Apart from lives lost to the two incidents, property and other valuables consumed by the explosions are believed to worth millions of naira. The accidents came at a time the victims, and other Nigerians, were still smarting from the devastating effects of the lockdown to check the spread of the coronavirus pandemic. As Governor Bello said, the Federal Government needs to fix the federal roads across the country.

 

But this is not limited to the Federal Government; the government at all levels – local, state and federal – must wake up to the responsibility of urgently fixing the roads. Outside that, we call on the Federal Government to reduce the transportation of combustible materials such as petroleum products, among others, through the road. These materials are better transported through the rail. It is cost effective and safer.

 

This will not only reduce the wear and tear on the roads, but will also reduce the carnage on the nation’s roads. We also call on the government to put in place a regulatory framework on the sitting and location of gas plants across the country. Gas plants ought to be sited on the outskirts of towns and less populated areas.
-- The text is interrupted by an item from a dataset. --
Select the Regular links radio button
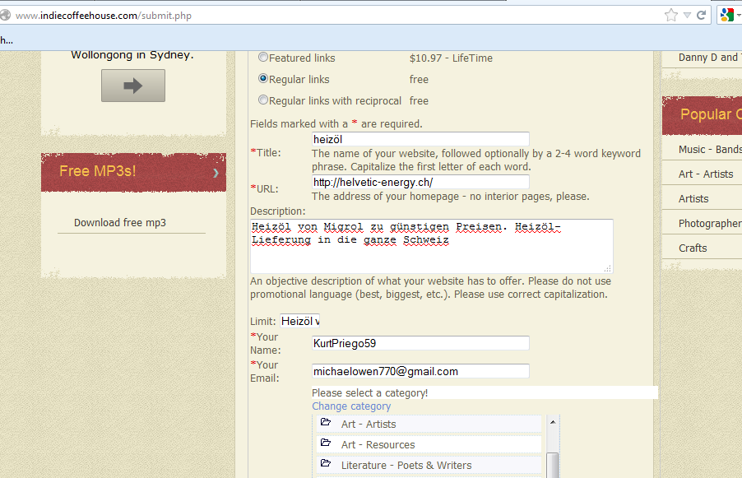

Although some states, among them Ogun, banned the location of gas plants in fuel stations, today, almost half of the stations have gas plants.

 

Also, the Department of Petroleum Resources (DPR) once made a feeble attempt to control the sitting of gas sales outlets in residential areas. But in almost all the major towns, particularly in the South-West, almost every street has a gas sales outlet. Government needs to strengthen and ensure the implementation of the regulations on the location of gas plants and sales outlets to save the lives of the hapless Nigerians.

 

We also call on the government to ensure the victims of and the families of those who lost their lives to the two explosions as well as other disasters across the country get adequate compensation. This is the least the government could do to mitigate the effects of the loss.